We Put the Error in Air Travel

The older I get, the more anxiety I have about flying. In order to get through it and remain sane, I think you need to a bit of a sense of humor about it all.

Now we usually fly Midwest Airlines because it's always been convenient. However, our last couple of experiences with them have been so bad that I'm considering taking legal action to force them to drop their Best Care In The Air slogan on the basis that it's a flat out lie. And while I do enjoy a couple of warm chocolate chip cookies as I'm flying through the clouds, it's no longer enough to hang their hat on.

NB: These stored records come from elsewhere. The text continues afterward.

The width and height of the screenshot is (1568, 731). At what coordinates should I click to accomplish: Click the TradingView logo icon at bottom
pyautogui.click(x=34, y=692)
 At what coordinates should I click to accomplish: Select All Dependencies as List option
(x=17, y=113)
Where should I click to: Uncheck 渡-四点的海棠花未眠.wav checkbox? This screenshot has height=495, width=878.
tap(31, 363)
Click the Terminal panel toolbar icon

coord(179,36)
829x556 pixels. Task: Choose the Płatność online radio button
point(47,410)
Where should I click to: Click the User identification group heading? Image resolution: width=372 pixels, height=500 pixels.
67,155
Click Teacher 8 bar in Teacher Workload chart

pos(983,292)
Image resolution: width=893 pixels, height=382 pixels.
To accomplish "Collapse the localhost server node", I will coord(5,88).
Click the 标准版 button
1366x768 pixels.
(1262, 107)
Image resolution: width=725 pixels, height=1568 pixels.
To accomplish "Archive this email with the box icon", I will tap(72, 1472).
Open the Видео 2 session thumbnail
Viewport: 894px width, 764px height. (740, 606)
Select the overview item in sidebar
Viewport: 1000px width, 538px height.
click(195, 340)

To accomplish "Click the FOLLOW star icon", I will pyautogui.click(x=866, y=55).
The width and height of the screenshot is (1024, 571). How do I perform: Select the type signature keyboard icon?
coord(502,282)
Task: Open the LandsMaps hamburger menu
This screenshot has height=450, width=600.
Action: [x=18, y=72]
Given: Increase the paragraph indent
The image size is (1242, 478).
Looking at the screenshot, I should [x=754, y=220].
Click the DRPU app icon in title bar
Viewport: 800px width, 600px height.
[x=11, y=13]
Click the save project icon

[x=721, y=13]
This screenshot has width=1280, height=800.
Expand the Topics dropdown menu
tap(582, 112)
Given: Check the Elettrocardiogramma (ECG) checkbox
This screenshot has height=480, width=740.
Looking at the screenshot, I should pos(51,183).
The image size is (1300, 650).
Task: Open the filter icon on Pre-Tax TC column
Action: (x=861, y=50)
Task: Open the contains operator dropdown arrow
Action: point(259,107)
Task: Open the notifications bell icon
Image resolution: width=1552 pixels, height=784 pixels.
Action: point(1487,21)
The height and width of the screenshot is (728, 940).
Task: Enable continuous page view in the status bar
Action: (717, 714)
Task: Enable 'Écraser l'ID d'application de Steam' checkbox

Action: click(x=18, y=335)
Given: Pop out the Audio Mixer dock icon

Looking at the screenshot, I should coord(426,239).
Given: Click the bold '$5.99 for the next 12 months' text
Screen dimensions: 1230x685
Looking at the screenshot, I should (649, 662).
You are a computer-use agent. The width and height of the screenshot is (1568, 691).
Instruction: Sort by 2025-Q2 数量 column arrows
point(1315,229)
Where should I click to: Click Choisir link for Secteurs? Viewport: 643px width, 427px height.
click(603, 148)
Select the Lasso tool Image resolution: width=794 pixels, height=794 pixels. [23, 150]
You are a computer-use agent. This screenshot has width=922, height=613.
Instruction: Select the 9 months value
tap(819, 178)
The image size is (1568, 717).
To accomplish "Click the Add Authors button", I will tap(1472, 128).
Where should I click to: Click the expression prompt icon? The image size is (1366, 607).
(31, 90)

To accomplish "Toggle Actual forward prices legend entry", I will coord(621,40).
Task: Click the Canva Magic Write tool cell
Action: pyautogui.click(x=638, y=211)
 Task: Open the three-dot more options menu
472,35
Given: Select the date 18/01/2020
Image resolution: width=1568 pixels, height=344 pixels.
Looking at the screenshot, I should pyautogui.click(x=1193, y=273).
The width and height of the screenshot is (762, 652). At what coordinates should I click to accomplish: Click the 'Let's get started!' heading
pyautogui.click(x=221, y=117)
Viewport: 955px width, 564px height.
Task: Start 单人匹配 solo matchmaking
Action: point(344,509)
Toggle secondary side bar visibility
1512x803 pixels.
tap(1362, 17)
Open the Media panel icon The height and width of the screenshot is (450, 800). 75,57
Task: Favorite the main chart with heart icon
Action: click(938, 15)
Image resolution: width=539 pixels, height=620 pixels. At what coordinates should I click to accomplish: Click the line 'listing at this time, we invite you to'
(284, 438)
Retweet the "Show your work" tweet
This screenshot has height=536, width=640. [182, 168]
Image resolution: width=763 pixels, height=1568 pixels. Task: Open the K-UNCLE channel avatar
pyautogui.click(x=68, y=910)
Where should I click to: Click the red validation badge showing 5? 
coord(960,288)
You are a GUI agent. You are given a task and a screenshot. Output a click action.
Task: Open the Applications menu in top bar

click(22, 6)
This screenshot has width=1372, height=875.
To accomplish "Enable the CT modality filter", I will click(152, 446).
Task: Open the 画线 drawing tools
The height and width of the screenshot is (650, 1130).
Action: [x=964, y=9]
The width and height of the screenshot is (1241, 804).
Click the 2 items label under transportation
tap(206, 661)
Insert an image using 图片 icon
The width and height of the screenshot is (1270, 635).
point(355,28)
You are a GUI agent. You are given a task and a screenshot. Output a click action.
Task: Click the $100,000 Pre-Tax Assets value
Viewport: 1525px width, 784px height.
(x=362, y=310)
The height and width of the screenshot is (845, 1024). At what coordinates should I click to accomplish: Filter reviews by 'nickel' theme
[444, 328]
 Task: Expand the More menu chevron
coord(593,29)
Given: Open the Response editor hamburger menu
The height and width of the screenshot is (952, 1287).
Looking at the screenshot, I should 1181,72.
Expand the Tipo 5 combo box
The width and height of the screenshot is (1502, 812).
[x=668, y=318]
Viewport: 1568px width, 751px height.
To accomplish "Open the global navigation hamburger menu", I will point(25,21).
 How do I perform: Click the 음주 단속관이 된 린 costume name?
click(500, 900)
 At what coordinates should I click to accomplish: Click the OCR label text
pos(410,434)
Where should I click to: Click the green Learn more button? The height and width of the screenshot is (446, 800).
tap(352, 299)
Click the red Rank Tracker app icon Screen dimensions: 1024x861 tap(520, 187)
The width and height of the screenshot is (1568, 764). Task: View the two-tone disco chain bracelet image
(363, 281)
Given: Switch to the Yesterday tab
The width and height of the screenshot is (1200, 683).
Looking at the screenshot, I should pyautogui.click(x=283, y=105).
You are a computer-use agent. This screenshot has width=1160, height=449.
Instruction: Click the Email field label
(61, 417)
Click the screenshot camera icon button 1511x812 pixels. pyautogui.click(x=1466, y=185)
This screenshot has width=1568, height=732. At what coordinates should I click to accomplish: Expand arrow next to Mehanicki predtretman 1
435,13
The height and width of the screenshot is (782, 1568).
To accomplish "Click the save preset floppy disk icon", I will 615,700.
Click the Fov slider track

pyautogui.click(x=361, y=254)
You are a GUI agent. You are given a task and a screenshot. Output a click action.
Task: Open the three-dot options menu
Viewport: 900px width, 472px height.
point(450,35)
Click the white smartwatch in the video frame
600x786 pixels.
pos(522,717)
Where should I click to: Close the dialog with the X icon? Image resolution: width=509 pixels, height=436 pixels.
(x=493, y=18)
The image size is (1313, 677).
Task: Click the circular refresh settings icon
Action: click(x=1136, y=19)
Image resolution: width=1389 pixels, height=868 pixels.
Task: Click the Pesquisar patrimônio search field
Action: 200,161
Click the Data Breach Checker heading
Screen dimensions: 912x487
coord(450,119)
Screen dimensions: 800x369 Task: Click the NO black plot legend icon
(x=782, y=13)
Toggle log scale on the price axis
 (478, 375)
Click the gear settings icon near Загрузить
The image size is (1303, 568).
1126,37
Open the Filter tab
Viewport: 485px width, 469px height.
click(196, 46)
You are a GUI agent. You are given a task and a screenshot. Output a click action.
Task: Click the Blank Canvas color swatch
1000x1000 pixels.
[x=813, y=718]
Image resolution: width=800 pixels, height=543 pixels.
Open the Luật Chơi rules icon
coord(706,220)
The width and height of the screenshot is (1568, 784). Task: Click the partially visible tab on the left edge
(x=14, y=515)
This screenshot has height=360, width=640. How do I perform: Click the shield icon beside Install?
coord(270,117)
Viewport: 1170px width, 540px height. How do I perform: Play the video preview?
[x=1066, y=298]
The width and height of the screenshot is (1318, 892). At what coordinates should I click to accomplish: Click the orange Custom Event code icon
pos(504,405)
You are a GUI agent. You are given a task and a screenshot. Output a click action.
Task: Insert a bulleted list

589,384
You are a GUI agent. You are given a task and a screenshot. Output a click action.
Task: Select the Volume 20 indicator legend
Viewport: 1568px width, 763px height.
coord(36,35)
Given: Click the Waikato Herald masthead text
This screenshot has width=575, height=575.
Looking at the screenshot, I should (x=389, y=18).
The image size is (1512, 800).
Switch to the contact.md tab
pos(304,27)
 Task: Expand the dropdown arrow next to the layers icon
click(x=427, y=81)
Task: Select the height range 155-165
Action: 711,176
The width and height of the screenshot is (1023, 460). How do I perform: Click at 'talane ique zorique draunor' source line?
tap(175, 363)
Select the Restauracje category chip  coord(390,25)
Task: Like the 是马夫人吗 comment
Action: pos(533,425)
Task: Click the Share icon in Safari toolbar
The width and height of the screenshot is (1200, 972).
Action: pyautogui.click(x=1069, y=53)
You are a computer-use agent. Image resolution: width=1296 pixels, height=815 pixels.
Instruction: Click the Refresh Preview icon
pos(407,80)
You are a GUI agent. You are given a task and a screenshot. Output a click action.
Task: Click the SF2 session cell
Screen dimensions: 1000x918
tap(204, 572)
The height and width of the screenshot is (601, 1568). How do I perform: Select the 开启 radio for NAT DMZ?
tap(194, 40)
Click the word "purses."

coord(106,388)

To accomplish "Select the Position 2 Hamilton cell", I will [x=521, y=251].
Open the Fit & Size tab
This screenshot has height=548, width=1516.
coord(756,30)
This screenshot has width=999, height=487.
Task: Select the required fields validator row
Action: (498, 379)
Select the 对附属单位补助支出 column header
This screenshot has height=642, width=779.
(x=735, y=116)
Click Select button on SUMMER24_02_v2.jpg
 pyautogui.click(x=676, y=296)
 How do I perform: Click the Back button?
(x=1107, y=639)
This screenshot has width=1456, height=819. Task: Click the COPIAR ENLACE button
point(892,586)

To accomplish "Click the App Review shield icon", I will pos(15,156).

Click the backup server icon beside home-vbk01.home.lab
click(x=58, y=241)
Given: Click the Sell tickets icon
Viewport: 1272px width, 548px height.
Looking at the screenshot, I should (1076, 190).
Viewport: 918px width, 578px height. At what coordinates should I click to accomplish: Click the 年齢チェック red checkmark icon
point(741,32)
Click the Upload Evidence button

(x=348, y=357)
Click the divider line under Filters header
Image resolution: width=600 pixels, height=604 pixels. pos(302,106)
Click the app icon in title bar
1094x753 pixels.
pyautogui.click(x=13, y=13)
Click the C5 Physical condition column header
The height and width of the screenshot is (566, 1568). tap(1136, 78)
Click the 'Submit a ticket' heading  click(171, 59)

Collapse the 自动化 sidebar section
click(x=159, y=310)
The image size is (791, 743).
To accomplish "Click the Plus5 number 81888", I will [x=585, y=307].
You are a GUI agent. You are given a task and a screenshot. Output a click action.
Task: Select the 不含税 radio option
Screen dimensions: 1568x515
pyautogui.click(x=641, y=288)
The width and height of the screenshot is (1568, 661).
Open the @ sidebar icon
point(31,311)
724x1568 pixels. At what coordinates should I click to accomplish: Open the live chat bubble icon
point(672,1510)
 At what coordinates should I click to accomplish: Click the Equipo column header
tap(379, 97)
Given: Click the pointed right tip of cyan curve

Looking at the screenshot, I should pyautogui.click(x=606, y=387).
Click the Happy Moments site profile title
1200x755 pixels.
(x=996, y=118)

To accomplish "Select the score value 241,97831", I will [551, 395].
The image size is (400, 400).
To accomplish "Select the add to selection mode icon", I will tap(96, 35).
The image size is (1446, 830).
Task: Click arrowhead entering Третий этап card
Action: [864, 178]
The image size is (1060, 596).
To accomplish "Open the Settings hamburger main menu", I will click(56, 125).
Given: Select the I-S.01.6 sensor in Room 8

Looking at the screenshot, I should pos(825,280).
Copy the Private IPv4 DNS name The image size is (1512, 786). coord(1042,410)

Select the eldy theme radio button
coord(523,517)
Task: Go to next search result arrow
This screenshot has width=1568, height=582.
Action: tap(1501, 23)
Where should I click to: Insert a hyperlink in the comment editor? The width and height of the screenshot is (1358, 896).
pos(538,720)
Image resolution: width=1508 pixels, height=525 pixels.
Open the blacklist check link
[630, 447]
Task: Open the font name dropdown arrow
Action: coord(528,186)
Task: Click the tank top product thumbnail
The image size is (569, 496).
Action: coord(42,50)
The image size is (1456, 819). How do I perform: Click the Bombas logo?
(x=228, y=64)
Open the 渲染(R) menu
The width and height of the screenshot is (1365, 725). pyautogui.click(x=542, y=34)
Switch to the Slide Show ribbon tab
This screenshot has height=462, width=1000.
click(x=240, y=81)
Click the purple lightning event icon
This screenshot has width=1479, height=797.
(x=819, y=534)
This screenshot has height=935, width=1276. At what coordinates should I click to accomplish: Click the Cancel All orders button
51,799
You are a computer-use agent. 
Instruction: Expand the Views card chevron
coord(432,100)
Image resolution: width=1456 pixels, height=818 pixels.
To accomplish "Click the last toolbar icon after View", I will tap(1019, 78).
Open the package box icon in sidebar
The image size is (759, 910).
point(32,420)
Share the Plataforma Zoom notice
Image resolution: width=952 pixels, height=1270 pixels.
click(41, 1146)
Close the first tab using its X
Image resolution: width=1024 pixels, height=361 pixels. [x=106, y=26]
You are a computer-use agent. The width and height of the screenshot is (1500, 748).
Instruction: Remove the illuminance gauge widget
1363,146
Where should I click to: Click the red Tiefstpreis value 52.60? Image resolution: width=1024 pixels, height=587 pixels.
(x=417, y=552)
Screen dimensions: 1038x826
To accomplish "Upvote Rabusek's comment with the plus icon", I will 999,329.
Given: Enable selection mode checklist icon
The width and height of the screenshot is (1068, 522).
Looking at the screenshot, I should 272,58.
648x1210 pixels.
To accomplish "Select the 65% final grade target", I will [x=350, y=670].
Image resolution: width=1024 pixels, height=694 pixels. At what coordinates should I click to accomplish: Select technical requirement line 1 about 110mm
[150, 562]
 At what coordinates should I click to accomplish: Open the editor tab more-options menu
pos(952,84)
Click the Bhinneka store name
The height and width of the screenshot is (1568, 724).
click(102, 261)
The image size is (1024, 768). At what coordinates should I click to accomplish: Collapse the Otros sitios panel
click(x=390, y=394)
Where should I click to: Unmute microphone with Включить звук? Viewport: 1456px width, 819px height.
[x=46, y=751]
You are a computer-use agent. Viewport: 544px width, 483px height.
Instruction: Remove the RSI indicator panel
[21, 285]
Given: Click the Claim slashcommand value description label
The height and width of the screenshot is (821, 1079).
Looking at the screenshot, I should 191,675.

Here's the basic gist of our latest excursion. I successfully printed out three of the four boarding passes needed from home the night before our flight. When I called the airlines to find out why I couldn't print the last one I was told it was because of security reasons. So we arrived at the airport early the next morning and stood in line to get the boarding pass. My husband knew we were in trouble when we got up to the counter and the ticketing agent said, "What do you want?" We explained that we needed my husband's boarding pass which after much confusion she finally printed out. Later we were to find out that it was for the same seat they had already assigned my father-in-law. So much for security.

Speaking of security, that was the next line we waited in. Nothing too out of the ordinary there...although I do feel strange about walking barefoot through the detector. Once you we got past security and gathered all our belongings, there was a little area set aside to get reorganized. In Milwaukee, there is a special name for this area with a sign and everything...it's called the Recombobulation Area.

The thing that struck me as so hysterical about this is that it actually is incredibly appropriately named and everything leading up to that point can be aptly referred to as the Discombobulation Area.

Once we got all recombobulated we moved on to our gate. While I was sitting there waiting, I pulled out my new earplugs that are supposed to help alleviate the discomfort of landing. Being that it was the first time I was to use them, I decided to read the instructions on the back. Here's a little game for you...see if you can find the four errors in the instructions.

In all fairness, the flight was smooth and on time. It set the tone for the rest of the weekend in New York which flew by (pun intended).

1 comment:

  1. Whew! My rears are all cleared out now. I didn't realize I could do that in public. I hope everyone else has their nose pinched closed, too.